_Your goal_:
Reproduce the lines below word for word, from the line with "Locate an element on the screen. The" up to and including the line with "center [91, 72].", and output nothing else.
>> BEGIN Raw data
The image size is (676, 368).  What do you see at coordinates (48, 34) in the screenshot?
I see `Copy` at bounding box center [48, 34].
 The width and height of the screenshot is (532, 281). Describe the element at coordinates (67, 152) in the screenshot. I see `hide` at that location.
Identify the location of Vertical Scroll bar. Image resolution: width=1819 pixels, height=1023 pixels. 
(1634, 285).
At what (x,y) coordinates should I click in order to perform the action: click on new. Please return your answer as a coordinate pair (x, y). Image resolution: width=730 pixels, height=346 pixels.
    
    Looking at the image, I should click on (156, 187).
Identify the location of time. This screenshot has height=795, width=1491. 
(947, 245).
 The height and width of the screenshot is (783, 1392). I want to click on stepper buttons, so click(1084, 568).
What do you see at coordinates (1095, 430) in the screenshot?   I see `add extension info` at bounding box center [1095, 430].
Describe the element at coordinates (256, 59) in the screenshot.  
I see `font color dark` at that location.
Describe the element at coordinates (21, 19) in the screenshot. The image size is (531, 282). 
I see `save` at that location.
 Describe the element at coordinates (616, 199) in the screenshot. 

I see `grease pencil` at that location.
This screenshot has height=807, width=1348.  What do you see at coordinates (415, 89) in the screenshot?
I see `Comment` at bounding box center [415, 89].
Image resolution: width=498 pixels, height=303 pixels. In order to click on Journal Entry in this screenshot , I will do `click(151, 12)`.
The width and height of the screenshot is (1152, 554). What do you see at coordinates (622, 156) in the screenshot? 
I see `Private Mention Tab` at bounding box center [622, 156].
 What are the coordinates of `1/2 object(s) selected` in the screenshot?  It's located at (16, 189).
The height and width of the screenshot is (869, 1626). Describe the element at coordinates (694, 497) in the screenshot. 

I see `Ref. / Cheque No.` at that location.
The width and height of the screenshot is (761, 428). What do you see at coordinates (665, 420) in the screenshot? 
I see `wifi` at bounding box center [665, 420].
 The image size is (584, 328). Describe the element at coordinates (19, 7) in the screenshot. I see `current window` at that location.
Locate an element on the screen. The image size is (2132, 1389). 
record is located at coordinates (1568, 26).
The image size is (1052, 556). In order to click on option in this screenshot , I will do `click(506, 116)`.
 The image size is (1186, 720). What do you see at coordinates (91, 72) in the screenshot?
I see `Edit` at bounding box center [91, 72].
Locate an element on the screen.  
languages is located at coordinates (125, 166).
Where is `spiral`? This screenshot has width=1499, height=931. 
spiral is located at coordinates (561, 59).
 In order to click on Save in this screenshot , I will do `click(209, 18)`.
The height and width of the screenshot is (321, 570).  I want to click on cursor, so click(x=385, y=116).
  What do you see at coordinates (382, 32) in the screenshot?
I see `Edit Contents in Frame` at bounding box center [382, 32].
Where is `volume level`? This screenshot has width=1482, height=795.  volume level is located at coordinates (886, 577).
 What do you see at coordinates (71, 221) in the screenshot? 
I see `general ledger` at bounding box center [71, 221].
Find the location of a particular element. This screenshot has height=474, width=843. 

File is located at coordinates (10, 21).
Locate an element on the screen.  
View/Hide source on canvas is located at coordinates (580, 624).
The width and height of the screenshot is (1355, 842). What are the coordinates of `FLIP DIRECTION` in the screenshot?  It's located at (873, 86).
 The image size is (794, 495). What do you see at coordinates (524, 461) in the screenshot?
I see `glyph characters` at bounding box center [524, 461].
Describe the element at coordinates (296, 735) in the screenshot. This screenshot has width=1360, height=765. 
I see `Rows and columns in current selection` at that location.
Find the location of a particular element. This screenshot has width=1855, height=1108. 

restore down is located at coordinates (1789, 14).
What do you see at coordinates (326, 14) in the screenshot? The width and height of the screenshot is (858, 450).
>> END Raw data
_Response to the exercise_:
Locate an element on the screen. The image size is (2132, 1389). 
record is located at coordinates (1568, 26).
The image size is (1052, 556). In order to click on option in this screenshot , I will do `click(506, 116)`.
 The image size is (1186, 720). What do you see at coordinates (91, 72) in the screenshot?
I see `Edit` at bounding box center [91, 72].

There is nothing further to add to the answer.